* WHAT IS ASKED
Edit the records below by replacing "image size" with "screenshot size" and leave every other part unchanged. Omit the pictures from your answer.

Rows from a screen grounding dataset
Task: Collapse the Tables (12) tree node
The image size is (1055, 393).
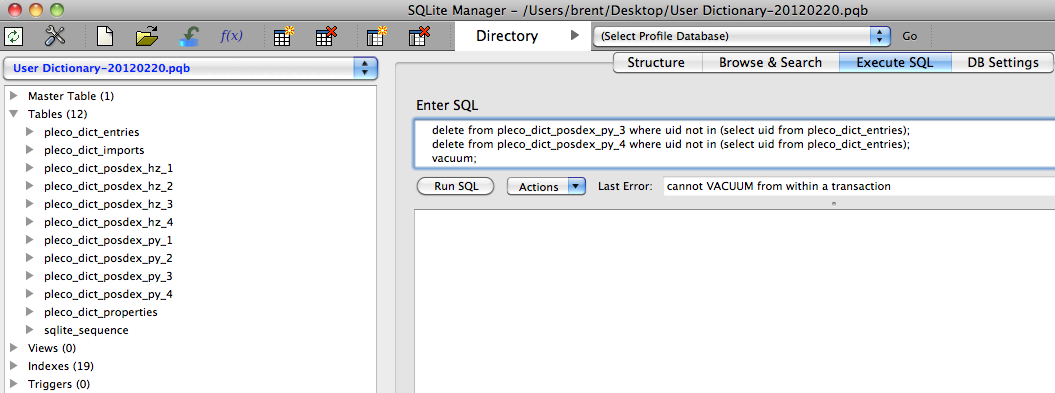Action: pyautogui.click(x=13, y=114)
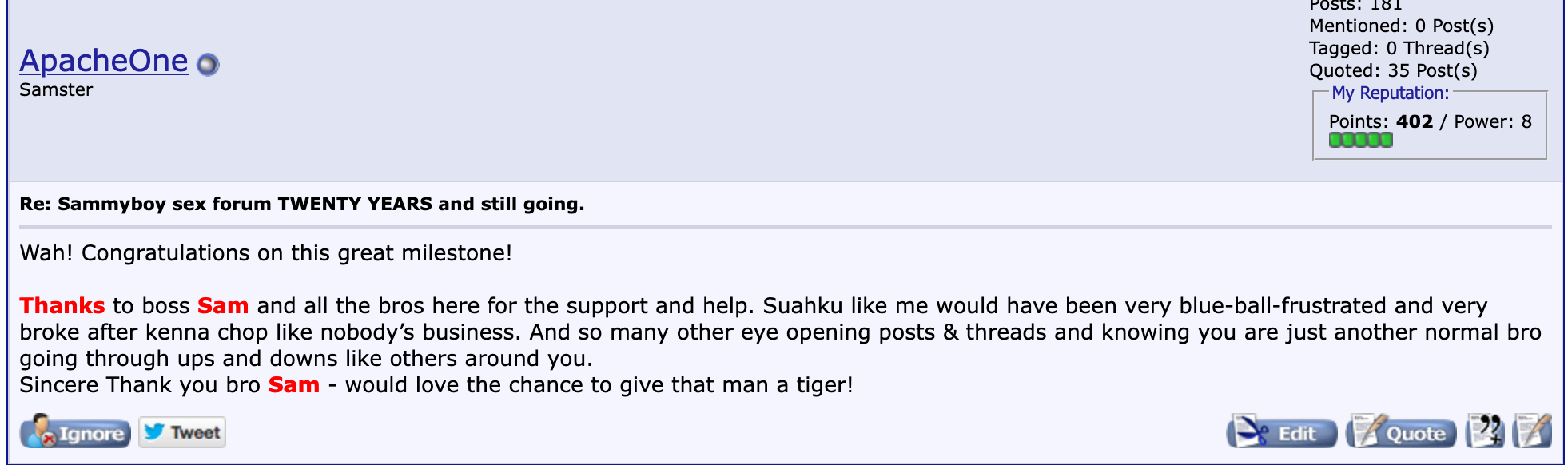
Task: Click red Sam in the last sentence
Action: (294, 385)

* THE OUTPUT
Task: Collapse the Tables (12) tree node
The screenshot size is (1055, 393).
Action: pyautogui.click(x=13, y=114)
Task: Click red Sam in the last sentence
Action: (294, 385)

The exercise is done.